## TEXT SECTION:
------------------------

For an explanation of the 1980s Pin Project, go here.

In a weird way, for me, The Thompson Twins define what made the 1980s music scene so…outlandishly 1980s. They wrote synth-fueled, harmony-laden poppy new wave, and… They wore zany clothes! They had absolutely frigging enormous hair! They lacked eyebrows! (Well, two of them did.)

Yes, really. Eyebrows. The Thompson Twins were a trio (of course: ZANY!) of unrelated folks (two of whom eventually married) (and are now divorced) who, at one point, were painfully poor. They wanted to do *something* unexpected with their eyes, to make the band more of a visual standout, but colored contacts cost money. Shaving, however, was (practically) free, et voila! Two of the three non-family twins engaged in regular eyebrow maintenance, and the look* for a band was born.

Kooky bunch of eyebrow shavers.

Kooky bunch of eyebrow shavers.

*as long as you add giant duck-billed hats, yards of baggy satin jackets and a treasure chest’s worth of ersatz pearls to that look.

I totally loved the album Into The Gap. I still have it, it still makes its way onto my turntable every now and again. It had their biggest hits on it, most notably the song “Doctor! Doctor!”. Don’t worry. I’ll include the video for that song, soon enough, but first! We discuss the Twins.

Also, please note: I know they released other albums besides Into The Gap. But I didn’t really care about those albums, except for a select song or two. Sorry, The Thompson Twins. It’s not personal.

Everybody I knew liked The Thompson Twins (or at least, grudgingly admitted they did not hate said Twins and if you knew my friends you’d realize that NEVER happens), and owned their very own copy of Into The Gap. It was a ginormous seller. Sold a bajillion copies world-wide. Generated a Thompson Twins world tour. Heavy video rotation on MTV! Caused young men to take an inordinate interest in long, skinny rat tails! And created a side business of swanky shwag, like the very pin I have pictured above. It was GREAT! In 1984-85 The Thompson Twins were riding high and yet….

And yet, they never got away from their supremely ’80s sound, which stopped being interesting by the end of the ’80s, and the group disbanded in 1993. I still have Into The Gap on vinyl, but I could never quite make the move to get it on CD, or leapfrog over physical media and get a digital copy. I could do that, I suppose (she said, with an unconvincing attempt at enthusiasm in her voice).

But the thing is, they are SO completely 1980s, it feels almost anachronistic of me to play them in any other media, which doesn’t necessarily happen for every artist in my collection. I have no problem with Katrina and the Waves in my iPod. How else am I supposed to bop around to my own private music collection that feeds right into my earbuds? But for the Twins…I don’t know. Digitizing their music feels wrong, somehow.

------------------------

## DATA UNDER STUDY:
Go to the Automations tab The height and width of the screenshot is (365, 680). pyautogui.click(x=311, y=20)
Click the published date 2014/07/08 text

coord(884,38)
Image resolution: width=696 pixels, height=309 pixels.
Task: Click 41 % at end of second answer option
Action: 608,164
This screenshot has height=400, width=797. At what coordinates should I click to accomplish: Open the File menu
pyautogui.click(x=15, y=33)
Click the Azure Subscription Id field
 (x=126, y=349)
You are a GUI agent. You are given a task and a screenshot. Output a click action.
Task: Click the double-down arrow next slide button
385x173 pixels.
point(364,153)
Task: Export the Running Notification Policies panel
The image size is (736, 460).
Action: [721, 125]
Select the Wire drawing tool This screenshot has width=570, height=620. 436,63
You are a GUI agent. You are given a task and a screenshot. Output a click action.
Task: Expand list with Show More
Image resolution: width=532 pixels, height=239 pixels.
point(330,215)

------------------------

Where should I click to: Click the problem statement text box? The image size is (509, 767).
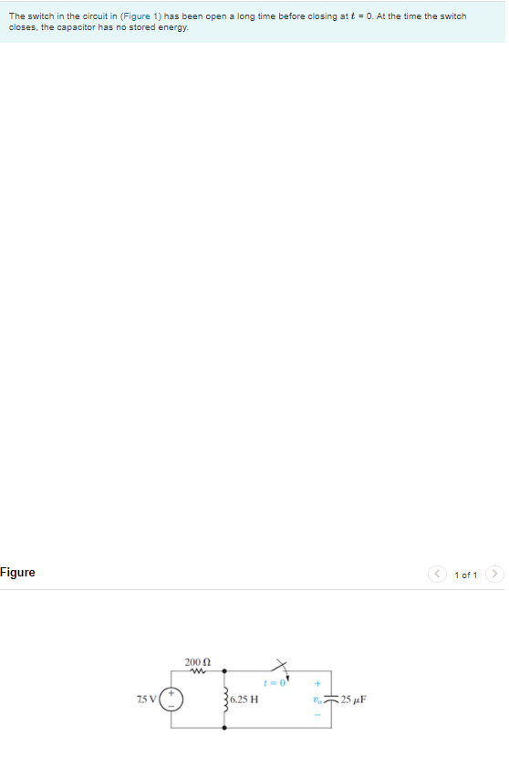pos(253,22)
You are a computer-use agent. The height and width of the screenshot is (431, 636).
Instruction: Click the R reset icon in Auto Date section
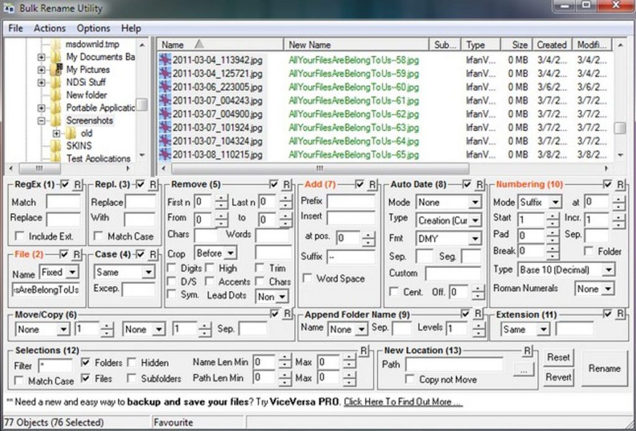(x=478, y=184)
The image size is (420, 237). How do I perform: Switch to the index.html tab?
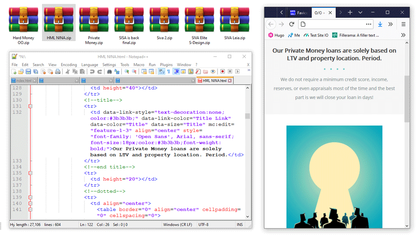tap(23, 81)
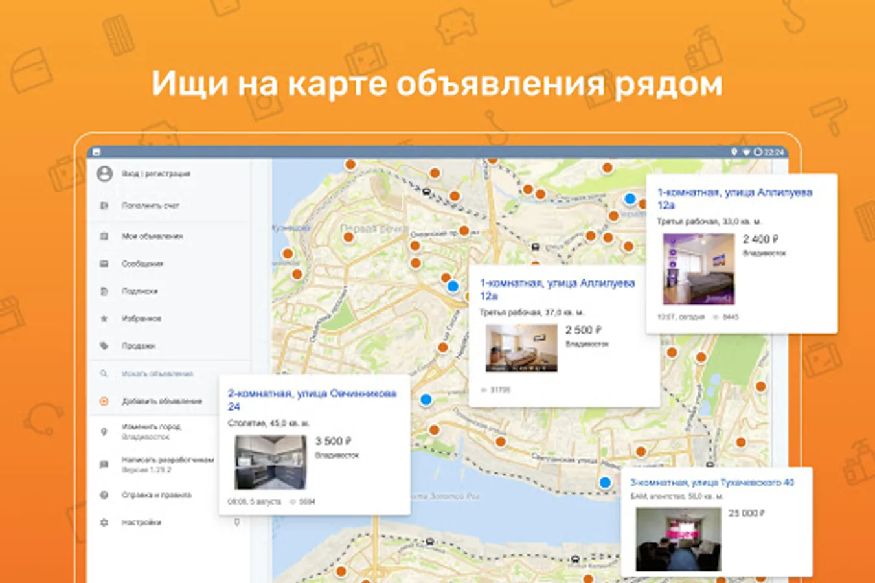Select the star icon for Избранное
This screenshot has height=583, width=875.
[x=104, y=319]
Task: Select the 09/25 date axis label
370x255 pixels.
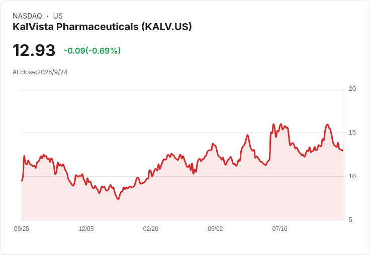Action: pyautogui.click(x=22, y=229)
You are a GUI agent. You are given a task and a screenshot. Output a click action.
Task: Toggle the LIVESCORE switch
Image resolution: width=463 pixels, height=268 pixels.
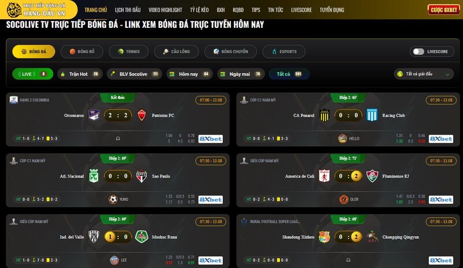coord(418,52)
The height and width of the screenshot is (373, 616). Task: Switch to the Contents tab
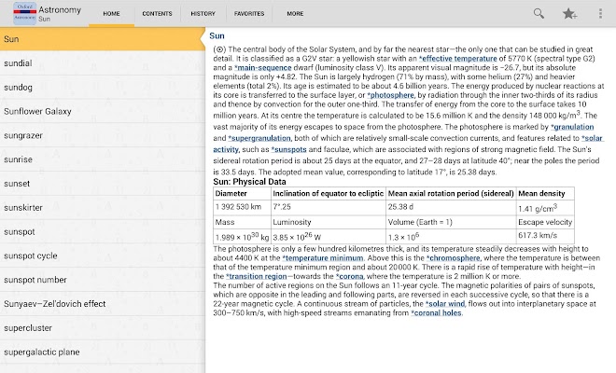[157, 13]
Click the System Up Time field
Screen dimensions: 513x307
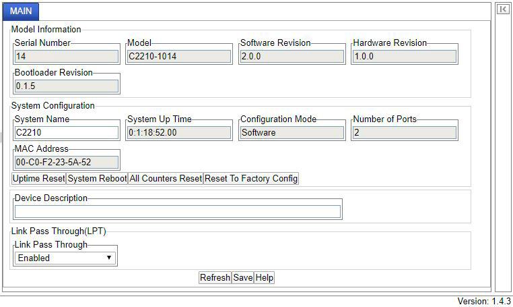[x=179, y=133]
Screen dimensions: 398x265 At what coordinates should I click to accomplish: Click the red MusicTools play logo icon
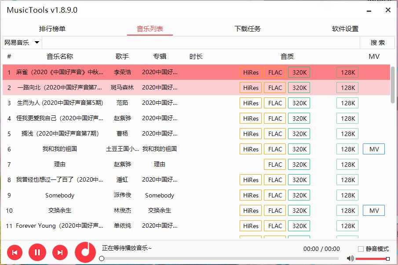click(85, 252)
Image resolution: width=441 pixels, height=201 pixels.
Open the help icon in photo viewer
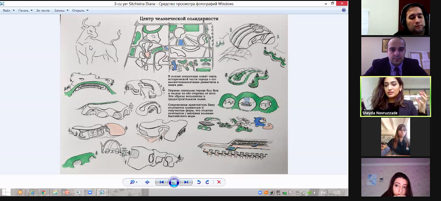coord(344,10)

------------------------

## DIRECTIONS:
A: In the text on the Thompson Twins, in what year did the group disband?
B: Carry the text on the Thompson Twins forward from its last sentence.
None of the items is needed for what follows.

## TASK-BY-TASK RESULTS:
A: 1993

B:
Maybe if I had a cassette I could play on a Sony Walkman…maybe that would feel more authentic to me. Right on, Thompson Twins! Right? Kind of? Know what I mean? Sort of? Hang on a minute, while I switch my cassingle and adjust my awkwardly-sized, generally inconvenient and kind of sweaty mini-headphones.

Truth: This is the exact model of Walkman that I used to own.

Truth: This is the exact model of Walkman that I used to own. Image from outsidethebeltway.com

Hahahahahaha! I said “cassingle”. Moving on.

I love The Thompson Twins, but they are my 1980s music equivalent of Han Solo frozen in a block of carbonite. Kind of grandiose and almost mythical, but ultimately, stuck pretty tight in one spot.

Nope. Not going anywhere. Image from jeditemplearchives.com

Nope. Not going anywhere.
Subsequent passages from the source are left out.